WORK TO BE COMPLETED ::
Where does the word "Given" occur in the entries below? Copy every line that has it.
----- DATA FOR THIS EXERCISE
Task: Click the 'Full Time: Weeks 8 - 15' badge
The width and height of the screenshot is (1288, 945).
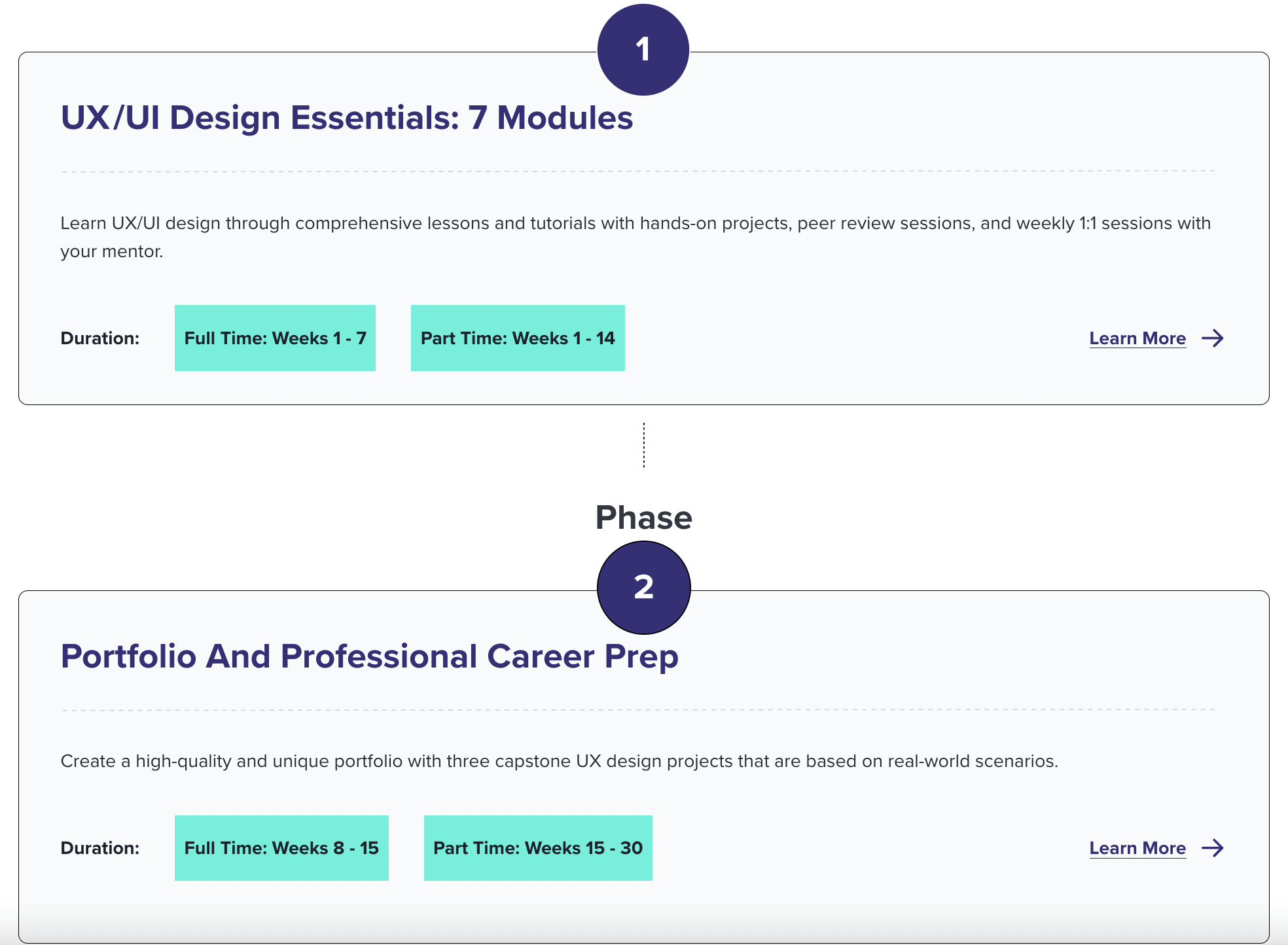Action: [x=281, y=848]
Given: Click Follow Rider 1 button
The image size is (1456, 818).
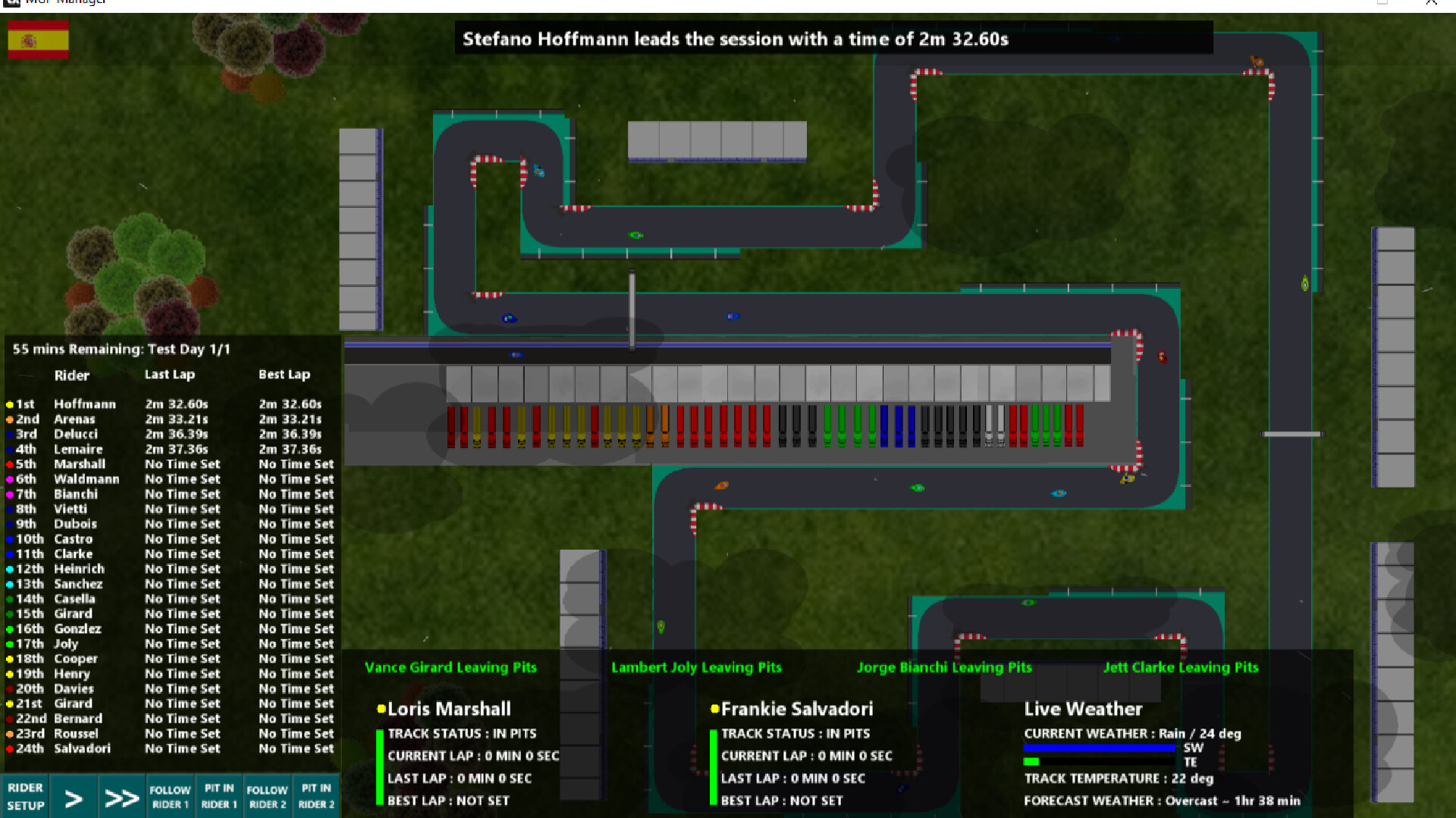Looking at the screenshot, I should click(170, 796).
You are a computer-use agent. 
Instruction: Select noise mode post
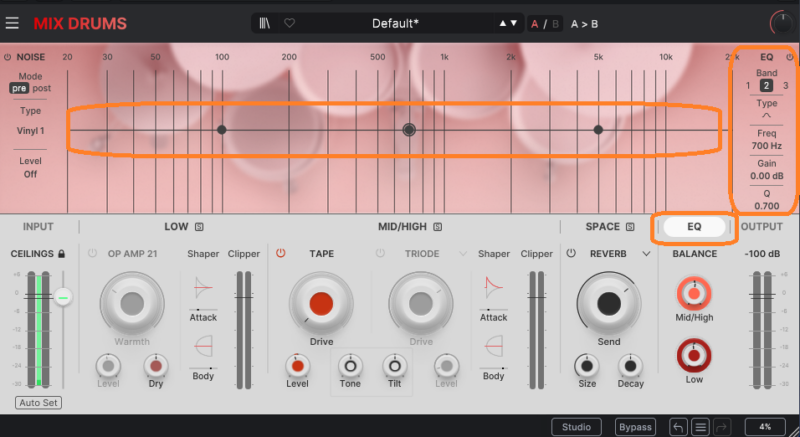pos(41,88)
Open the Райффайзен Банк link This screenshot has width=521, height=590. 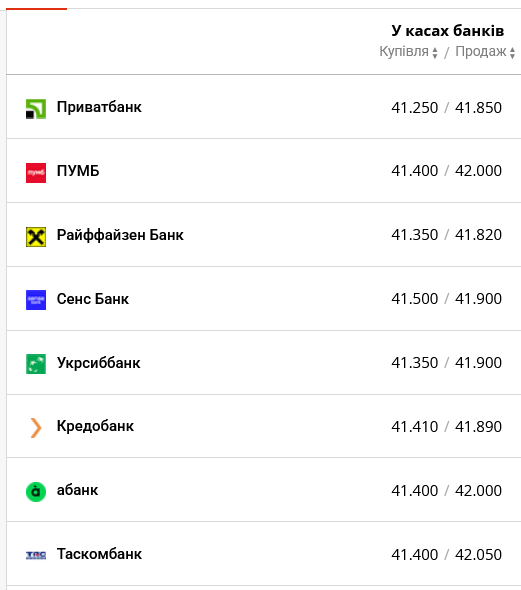tap(120, 235)
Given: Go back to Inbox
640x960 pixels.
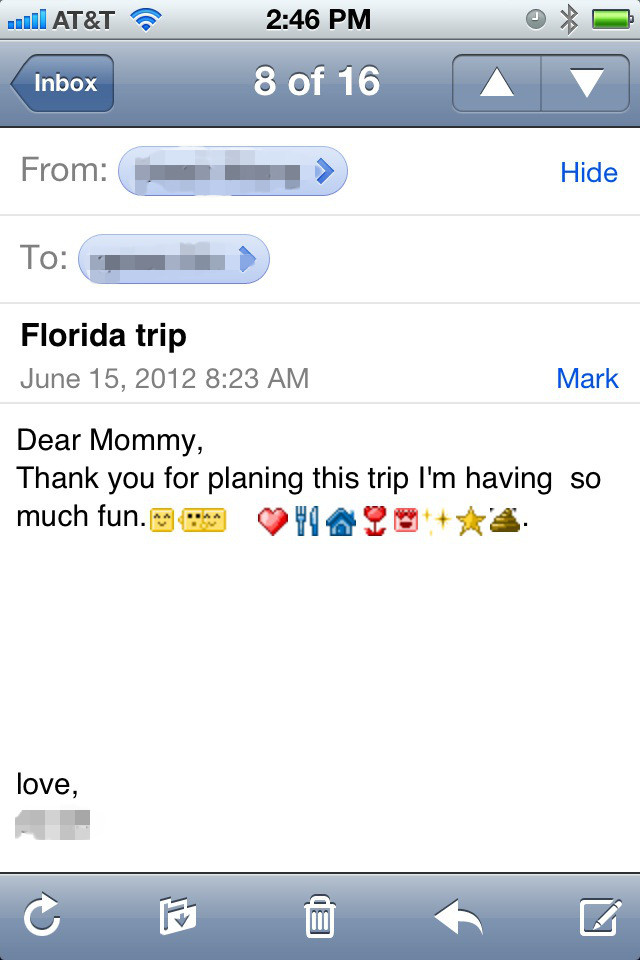Looking at the screenshot, I should (x=63, y=83).

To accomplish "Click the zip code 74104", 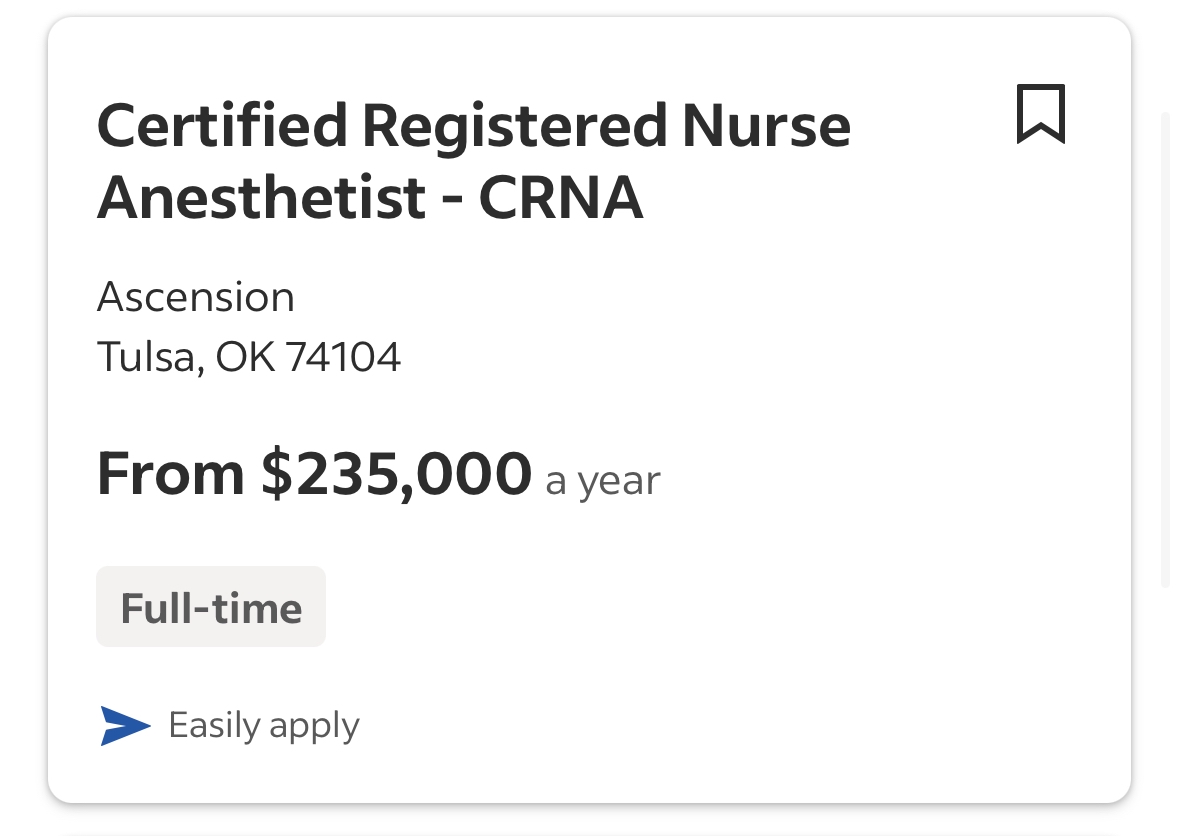I will [344, 356].
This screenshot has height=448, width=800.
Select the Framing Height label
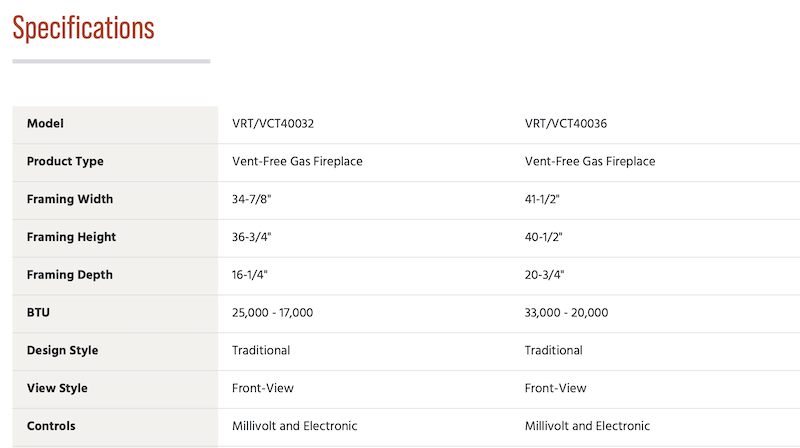pyautogui.click(x=71, y=237)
----------
SOLUTION FOR THIS EXERCISE ::
Given: Click Follow Rider 1 button
Given: Go back to Inbox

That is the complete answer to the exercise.